DATA:
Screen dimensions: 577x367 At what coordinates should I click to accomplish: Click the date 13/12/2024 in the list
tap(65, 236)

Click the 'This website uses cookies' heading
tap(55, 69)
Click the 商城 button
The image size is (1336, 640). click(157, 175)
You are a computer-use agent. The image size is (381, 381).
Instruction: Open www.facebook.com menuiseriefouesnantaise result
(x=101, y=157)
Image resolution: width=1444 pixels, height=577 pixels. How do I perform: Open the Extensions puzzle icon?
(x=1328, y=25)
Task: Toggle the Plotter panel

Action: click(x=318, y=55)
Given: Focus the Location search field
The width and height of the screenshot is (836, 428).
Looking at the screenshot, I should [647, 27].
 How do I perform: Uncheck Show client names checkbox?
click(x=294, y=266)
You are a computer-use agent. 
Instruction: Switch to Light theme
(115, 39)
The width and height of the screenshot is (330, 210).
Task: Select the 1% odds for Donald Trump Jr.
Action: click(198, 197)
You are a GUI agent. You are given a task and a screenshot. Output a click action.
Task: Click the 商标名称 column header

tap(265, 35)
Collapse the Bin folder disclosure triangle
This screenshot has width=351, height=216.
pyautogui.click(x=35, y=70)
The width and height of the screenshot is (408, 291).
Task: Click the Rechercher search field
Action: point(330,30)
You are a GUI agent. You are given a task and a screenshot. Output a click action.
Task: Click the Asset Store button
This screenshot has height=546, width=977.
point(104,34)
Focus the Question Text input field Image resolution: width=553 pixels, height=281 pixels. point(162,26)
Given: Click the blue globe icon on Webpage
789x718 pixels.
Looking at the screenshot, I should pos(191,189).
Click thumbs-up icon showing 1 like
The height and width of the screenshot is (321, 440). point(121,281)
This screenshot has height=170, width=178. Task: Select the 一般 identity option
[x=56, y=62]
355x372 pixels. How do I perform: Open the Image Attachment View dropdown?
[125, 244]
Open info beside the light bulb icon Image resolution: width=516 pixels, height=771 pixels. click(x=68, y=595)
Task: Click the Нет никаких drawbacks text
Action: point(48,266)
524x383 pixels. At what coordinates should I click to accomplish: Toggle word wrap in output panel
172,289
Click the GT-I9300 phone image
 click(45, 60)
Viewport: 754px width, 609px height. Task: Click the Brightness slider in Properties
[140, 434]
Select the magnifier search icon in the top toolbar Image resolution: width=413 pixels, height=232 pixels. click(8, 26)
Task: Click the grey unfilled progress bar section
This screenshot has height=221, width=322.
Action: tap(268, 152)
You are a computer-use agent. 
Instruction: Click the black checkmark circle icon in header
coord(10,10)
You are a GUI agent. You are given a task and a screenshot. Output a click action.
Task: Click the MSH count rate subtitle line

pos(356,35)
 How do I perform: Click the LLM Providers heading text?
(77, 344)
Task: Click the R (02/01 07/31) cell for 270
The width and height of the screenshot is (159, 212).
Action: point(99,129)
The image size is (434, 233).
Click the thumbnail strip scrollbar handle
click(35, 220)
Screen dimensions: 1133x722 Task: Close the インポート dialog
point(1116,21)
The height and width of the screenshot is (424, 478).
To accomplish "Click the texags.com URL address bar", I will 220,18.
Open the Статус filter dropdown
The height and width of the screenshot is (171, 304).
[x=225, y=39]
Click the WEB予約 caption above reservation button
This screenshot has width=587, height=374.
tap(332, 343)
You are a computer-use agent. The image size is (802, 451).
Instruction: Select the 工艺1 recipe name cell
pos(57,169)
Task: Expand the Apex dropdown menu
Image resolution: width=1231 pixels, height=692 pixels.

WHAT NEEDS TO BE DONE:
Output exactly the lines between the one containing "Task: Expand the Apex dropdown menu" and the final line above, both inclusive.

YOUR SOLUTION:
Task: Expand the Apex dropdown menu
Image resolution: width=1231 pixels, height=692 pixels.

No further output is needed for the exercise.